Coverage-Guided Fuzzer Loop¶

You can embed this MicroSim in your own course page with the following iframe:
<iframe src="https://dmccreary.github.io/cybersecurity/sims/fuzzer-coverage-loop/main.html"
width="100%" height="592" scrolling="no"></iframe>
About this MicroSim¶
This simulation shows the inner loop of a coverage-guided fuzzer. The left panel is a stylized control-flow graph of a target function — about two dozen basic blocks arranged as a branching tree. Blocks start gray (never executed) and fade to cybersecurity blue as inputs reach them. A handful of deep, rarely reached blocks are amber; the deepest one is the bug. The right panel is the input corpus: each input the fuzzer tries appears as a horizontal bar whose length is its size. Inputs that reached a previously uncovered block are highlighted in blue; inputs that added nothing are dim gray. A coverage gauge across the top tracks the percentage of basic blocks reached in real time.
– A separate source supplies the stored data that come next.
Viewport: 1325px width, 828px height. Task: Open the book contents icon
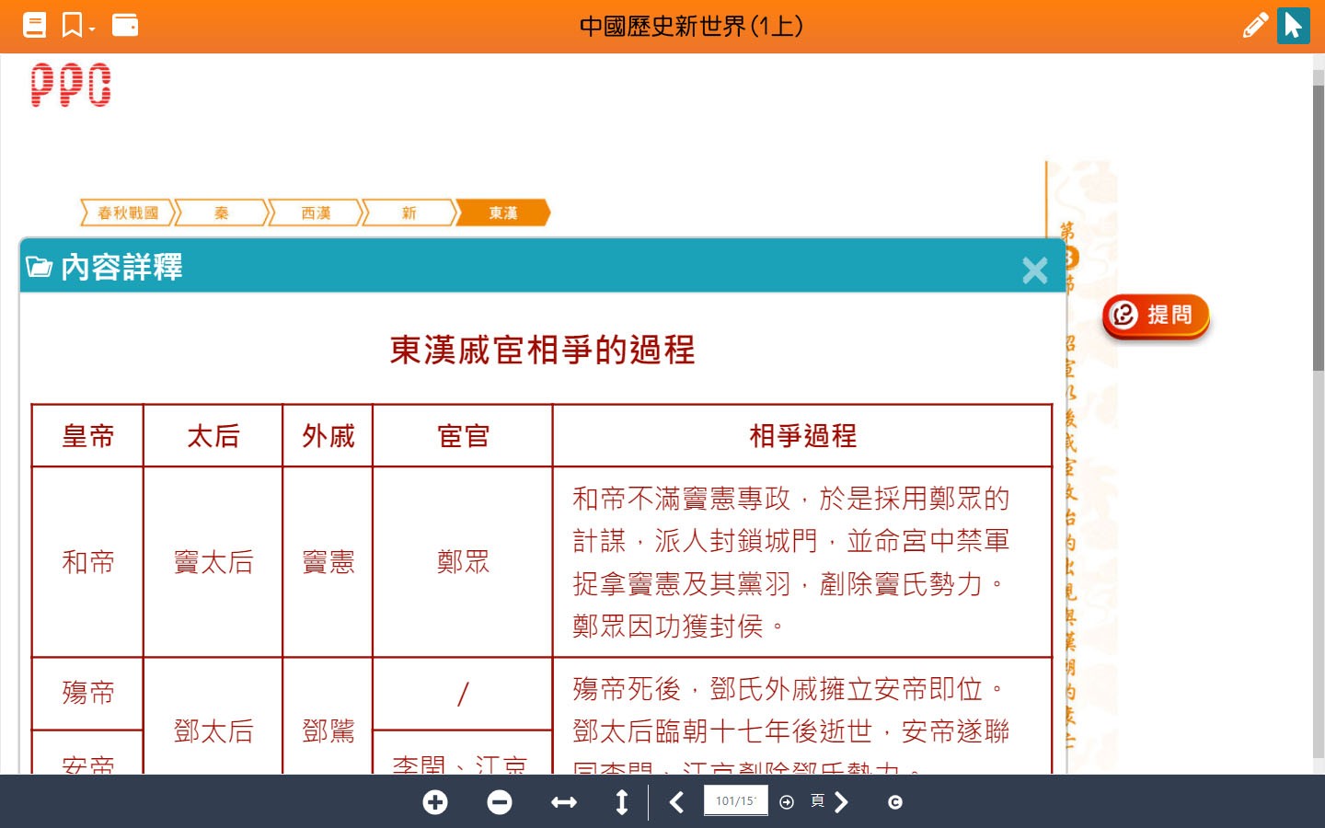click(34, 25)

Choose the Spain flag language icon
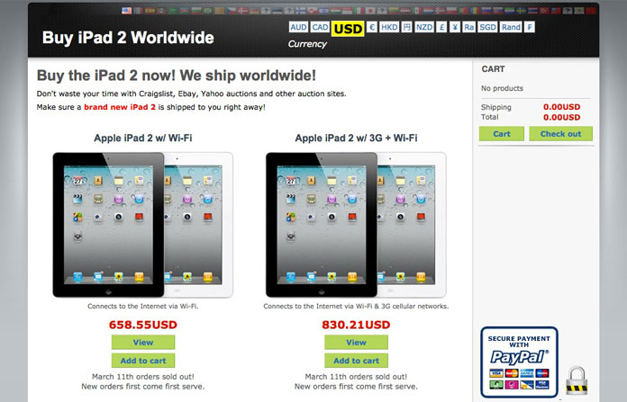pyautogui.click(x=150, y=11)
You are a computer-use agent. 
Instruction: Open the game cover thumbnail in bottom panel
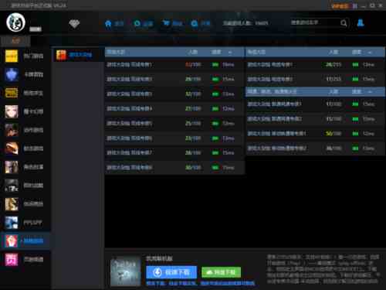[x=126, y=271]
Hover the canvas to run the loop. Each tick the fuzzer mutates an input and "executes" it through the graph; an amber token animates along the path it takes. The Mutation aggressiveness slider controls how boldly inputs are mutated and Inputs per second controls the speed. The key control is the Coverage-guided checkbox. With it on, the fuzzer keeps inputs that reach new blocks and builds on them, so coverage climbs steadily and the deep amber bug block is eventually reached — triggering a CRASH animation. Turn it off and the fuzzer reverts to pure random fuzzing: shallow blocks still get hit, but the deep, guarded paths are almost never reached, so the bug stays hidden. Use Reset to start a fresh run and compare the two modes.
Lesson Plan¶
Learning objective (Bloom: Analyze): Students will compare the exploration behavior of coverage-guided versus random fuzzing and explain why coverage guidance dramatically reduces the time to find bugs on deep code paths.
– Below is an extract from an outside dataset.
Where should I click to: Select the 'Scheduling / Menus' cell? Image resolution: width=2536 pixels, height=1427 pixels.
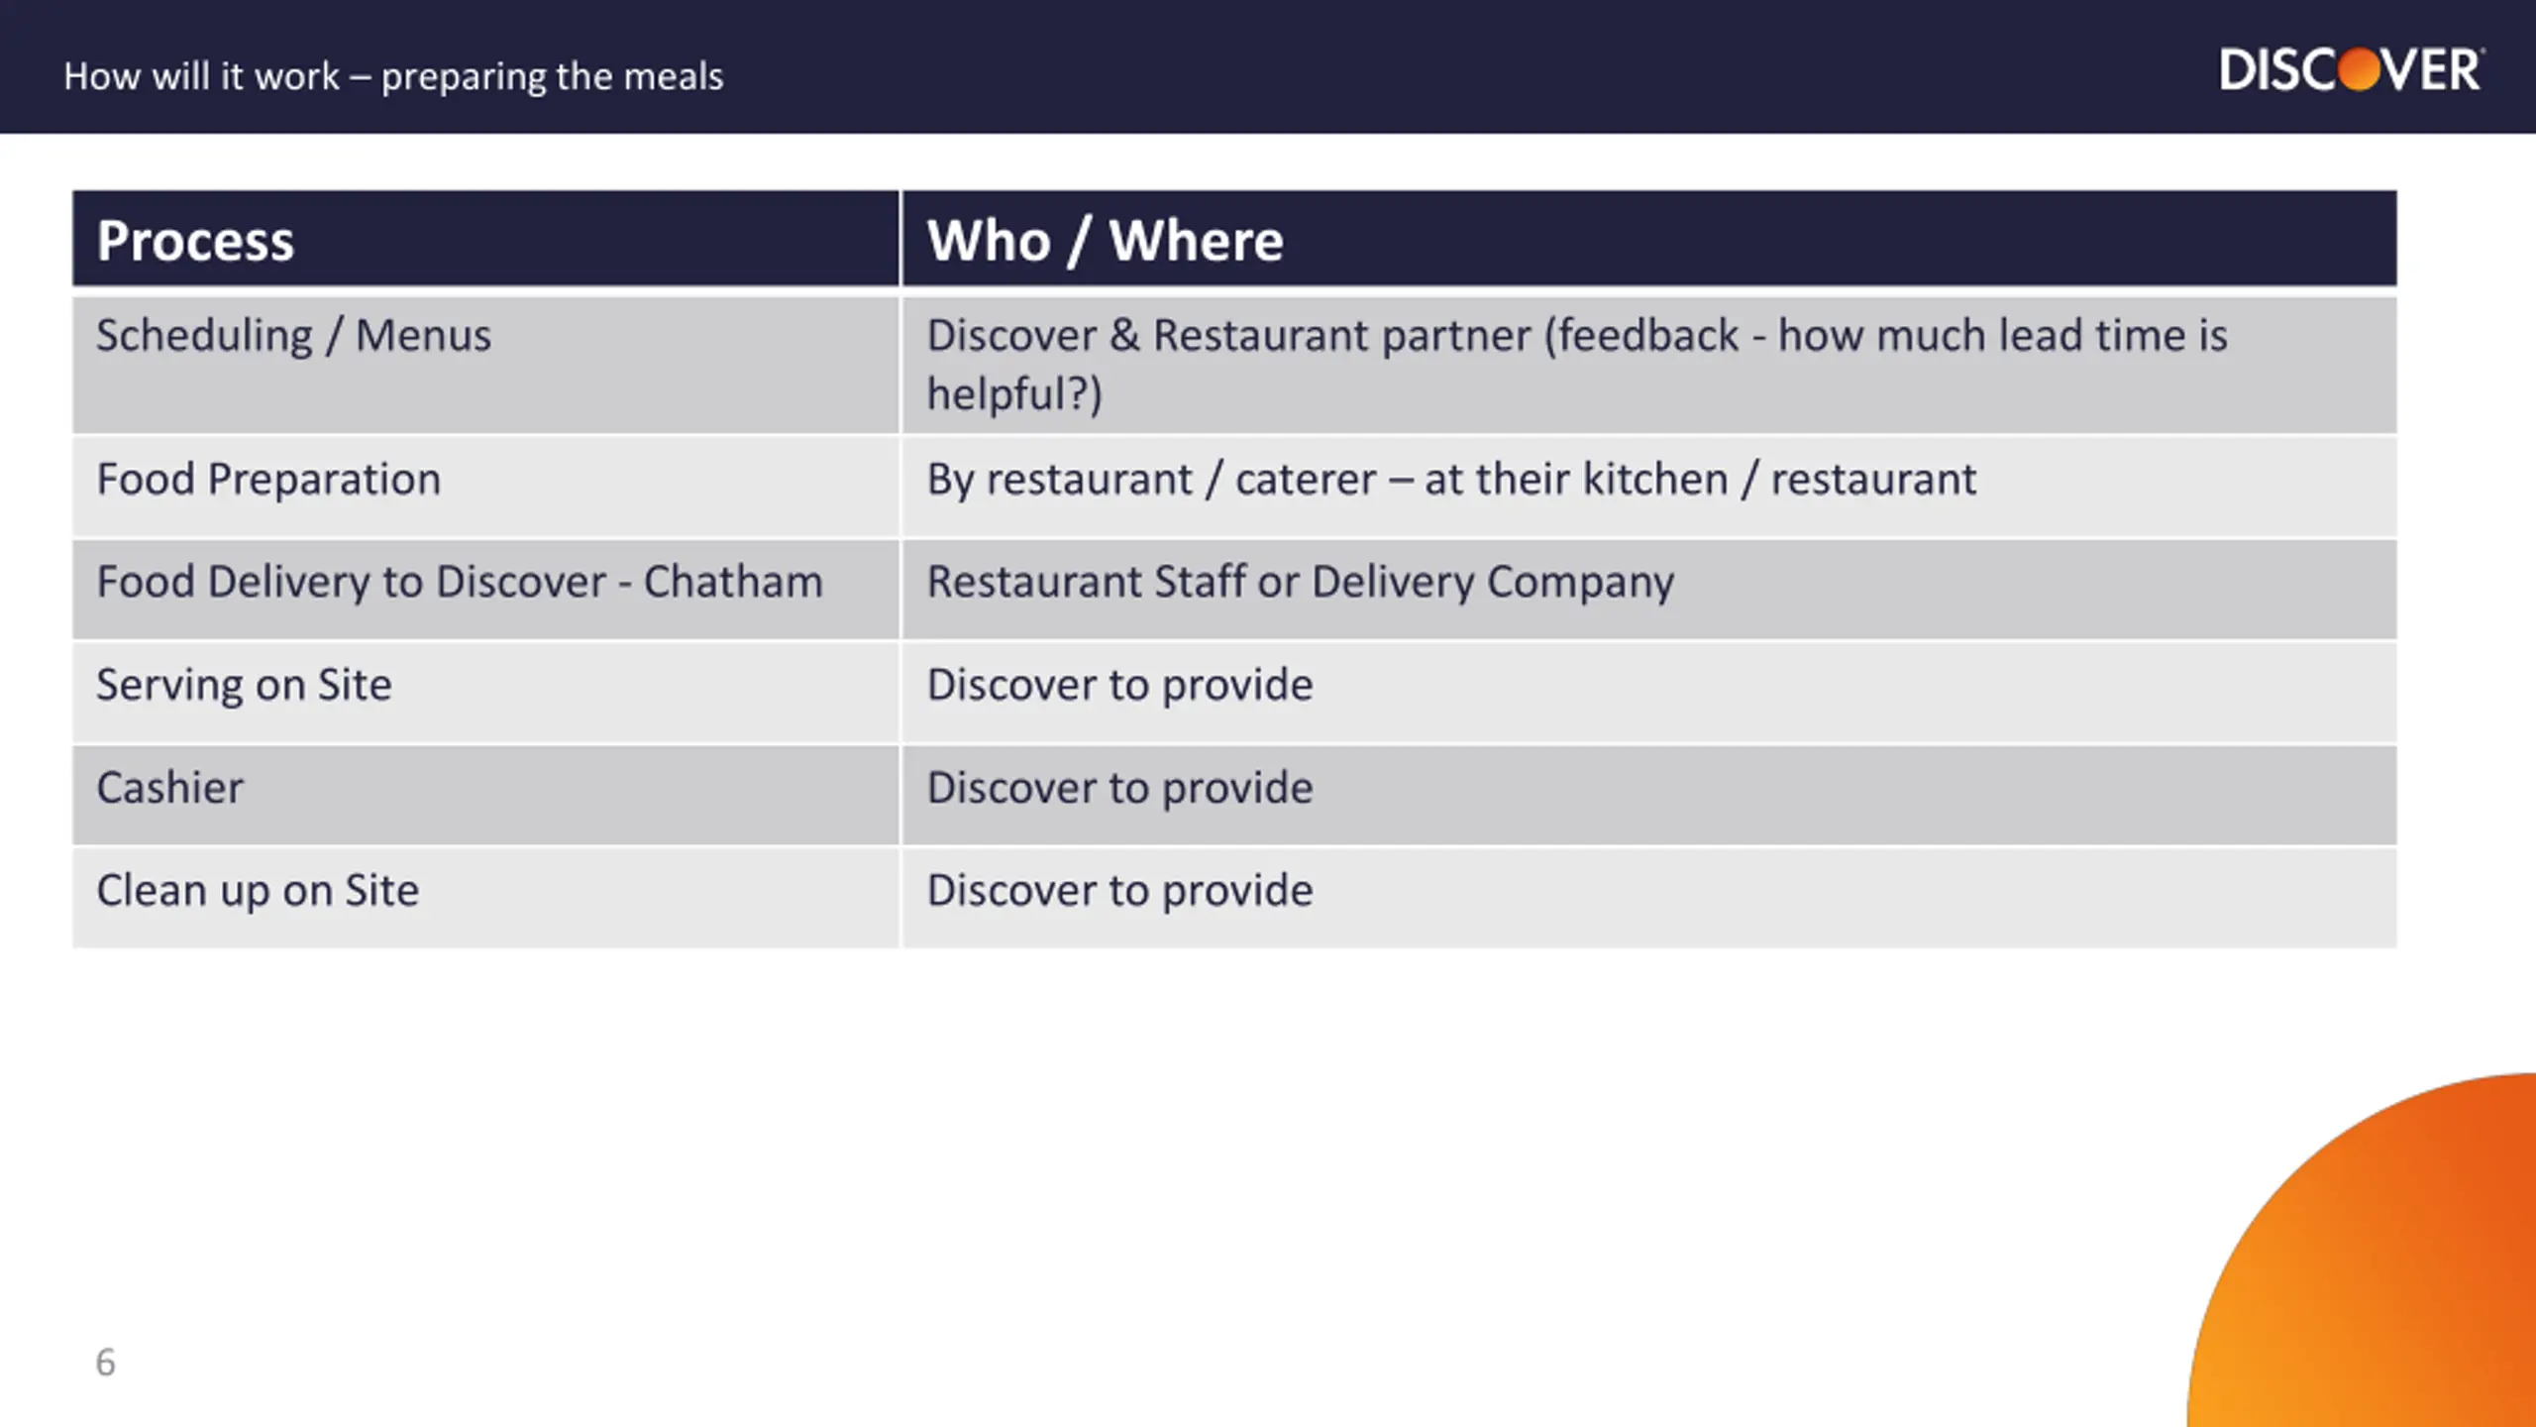click(485, 365)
Suggested classroom use: Run the simulation in coverage-guided mode and note roughly how long until the CRASH appears and what the coverage percentage reaches. Reset, turn the checkbox off, and run random mode for the same time. Have students record both coverage curves and articulate why the deep block behaves so differently between the two modes.
Discussion questions:
- Why does keeping inputs that reach new blocks make later inputs more likely to reach even deeper blocks?
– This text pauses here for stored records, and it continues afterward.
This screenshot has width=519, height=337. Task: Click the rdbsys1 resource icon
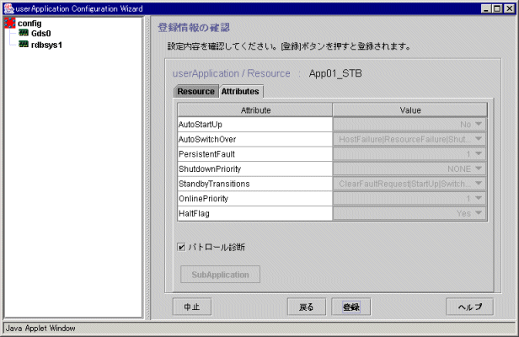tap(24, 45)
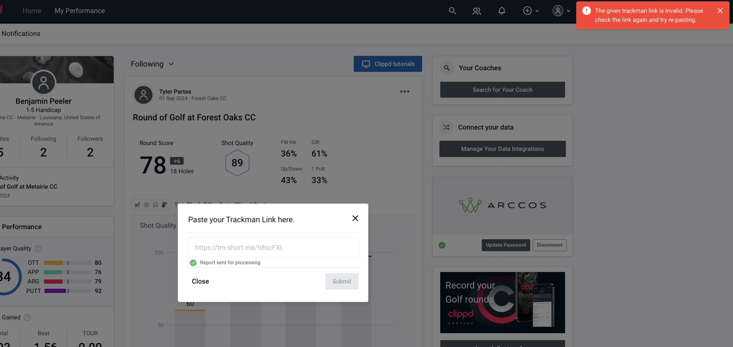733x347 pixels.
Task: Click the add/create plus icon
Action: [527, 10]
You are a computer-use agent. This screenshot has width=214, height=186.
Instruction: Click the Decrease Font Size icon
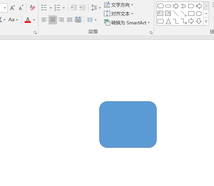coord(21,8)
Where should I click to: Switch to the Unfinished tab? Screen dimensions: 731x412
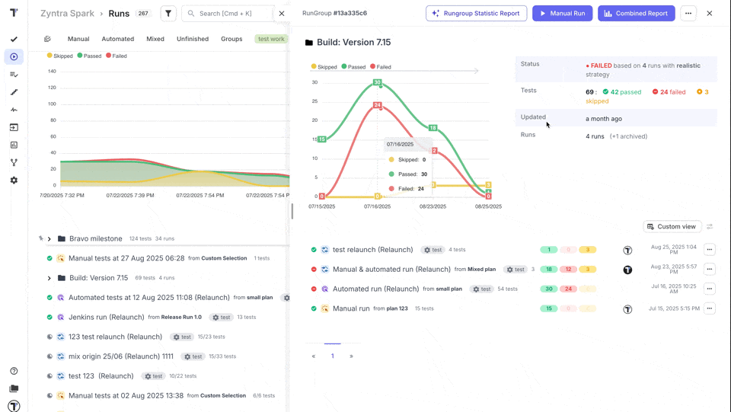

- In random mode, increasing mutation aggressiveness helps a little but not much. Why can't aggressiveness alone substitute for coverage guidance?
- The bug lives behind a rare, guarded branch. What real-world code patterns create blocks like that?
References¶
- Wikipedia: Fuzzing — overview of fuzz testing, including coverage-guided fuzzers.
- AFL (American Fuzzy Lop) — the influential coverage-guided fuzzer this model is inspired by.
- Wikipedia: Code coverage — the metric the fuzzer optimizes for.
- libFuzzer documentation — an in-process, coverage-guided fuzzing engine.
Specification¶
The full specification below is extracted from Chapter 6: "Software Assurance and Supply Chain Security".
Type: microsim
**sim-id:** fuzzer-coverage-loop
**Library:** p5.js
A p5.js MicroSim visualizing how a coverage-guided fuzzer explores a target
program's code paths over time. Left panel: a control-flow graph of ~25 basic
blocks (gray uncovered, blue covered, amber rare/bug). Right panel: a vertical
input corpus where coverage-gaining inputs are highlighted. Top: a real-time
coverage gauge. Controls: Mutation aggressiveness (1-10), Inputs per second
(1-50), Coverage-guided checkbox (off = pure random for comparison), Reset.
Coverage-guided mode reaches the amber bug block and plays a CRASH animation;
random mode almost never does. Bloom: Analyze.